** TRY IT **
Write out exactly the lines of the entries below from the one holding "Image resolution: width=1023" to the one holding "Viewport: 1170px width, 656px height.", inclusive, and leave out all other lines.

━━━━━ DATA LISTING

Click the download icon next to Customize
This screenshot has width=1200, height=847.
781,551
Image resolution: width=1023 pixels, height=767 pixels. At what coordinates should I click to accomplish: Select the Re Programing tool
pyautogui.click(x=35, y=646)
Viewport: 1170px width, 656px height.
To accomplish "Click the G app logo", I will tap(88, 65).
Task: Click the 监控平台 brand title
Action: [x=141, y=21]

━━━━━━━━━━
━━━━━ DATA LISTING

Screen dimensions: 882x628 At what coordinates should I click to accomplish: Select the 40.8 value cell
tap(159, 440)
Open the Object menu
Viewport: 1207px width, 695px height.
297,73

━━━━━━━━━━

** PROBLEM SOLUTION **
Image resolution: width=1023 pixels, height=767 pixels. At what coordinates should I click to accomplish: Select the Re Programing tool
pyautogui.click(x=35, y=646)
Viewport: 1170px width, 656px height.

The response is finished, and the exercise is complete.